Rumors surrounding the release of a Df2 continue to swirl around the July 2017 centennial of Nikon. Yet, last week they announced a new commitment to mirrorless cameras, professional use cameras and reduce the number of SLR camera models. It’s not clear how this will affect the future of the Df camera line.
Update, March 24, 2017
Received my Df back today from Nikon, and they did quite a bit of work on it. First all they fixed the diopter problem and replaced the mirror box. They also adjusted the auto focus function, parallax, checked the bayonet mount and checked infinity focus. In addition they performed a general service and cleaning. It now works perfectly and almost looks like a new camera.The exterior of the old mirror box was a bit beat up from all the travel and three years of hard use so I welcome the change. The wear and rubbing on the corners of the body remain but the patina of red dirt, dust, sand and clay are gone. Ah well, back to work.
As I was examining the camera I became curious about Df production numbers. A quick search took me to this page that estimate total production numbers based on serial number and region. There were just over five thousand camera bodies exported to the USA of which mine was #1963. Several thousand stayed in Japan and this mirrors my own experience. Japan is one of the few places in the world where I see other photographers using a Df in the wild.

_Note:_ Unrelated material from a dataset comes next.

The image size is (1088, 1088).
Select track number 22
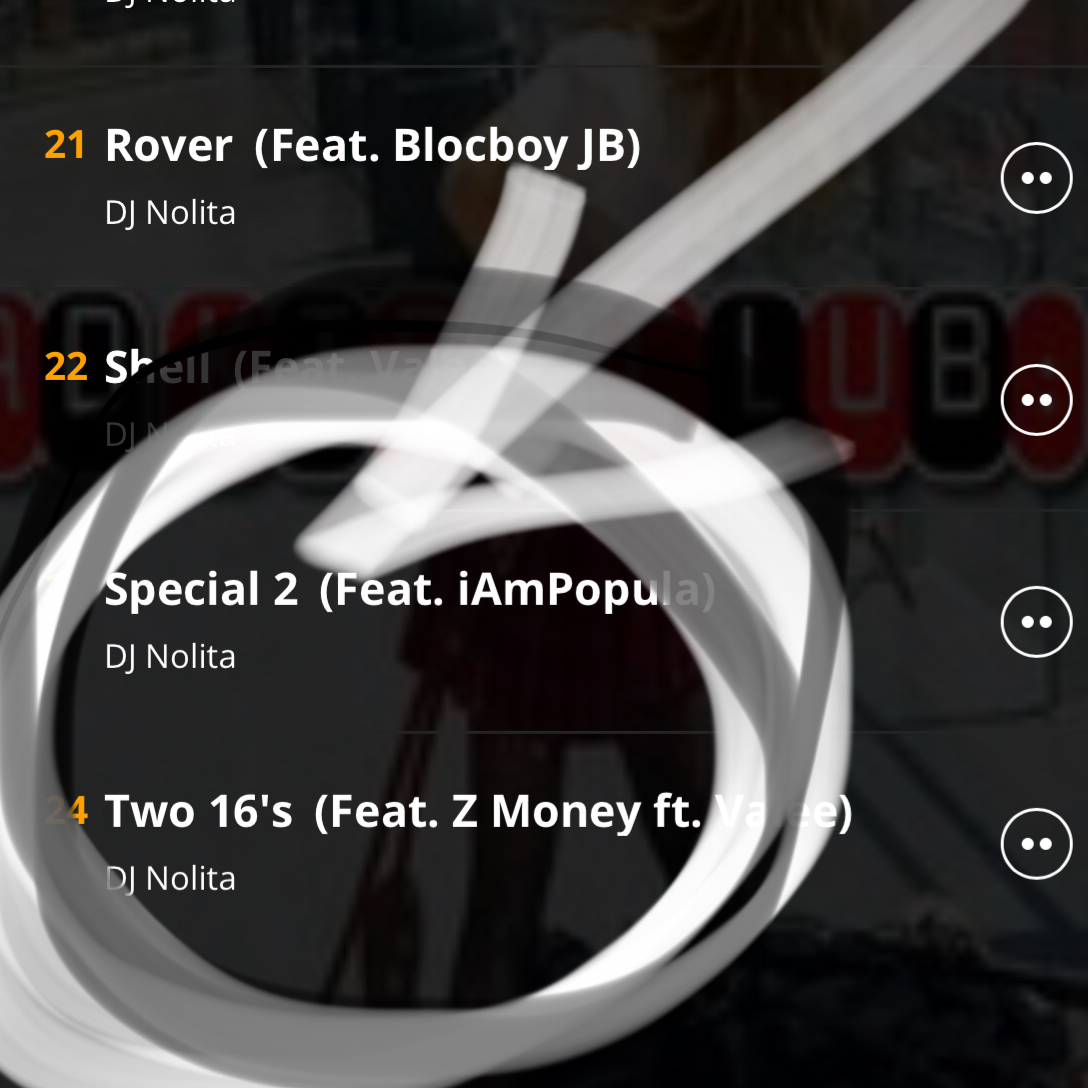(65, 366)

I also came across this really interesting video by a gentleman from India. In it, he interviews Goto San, the developer of the Df. It makes sense to me that Goto San also developed the Nikon F3. You can clearly see it’s DNA in the Df. I found it particularly interesting that Goto San stated the fusion concept of the Df was to combine the mechanics of the original Nikon F with the digital sophistication of the D4, bridging the two and bringing them together.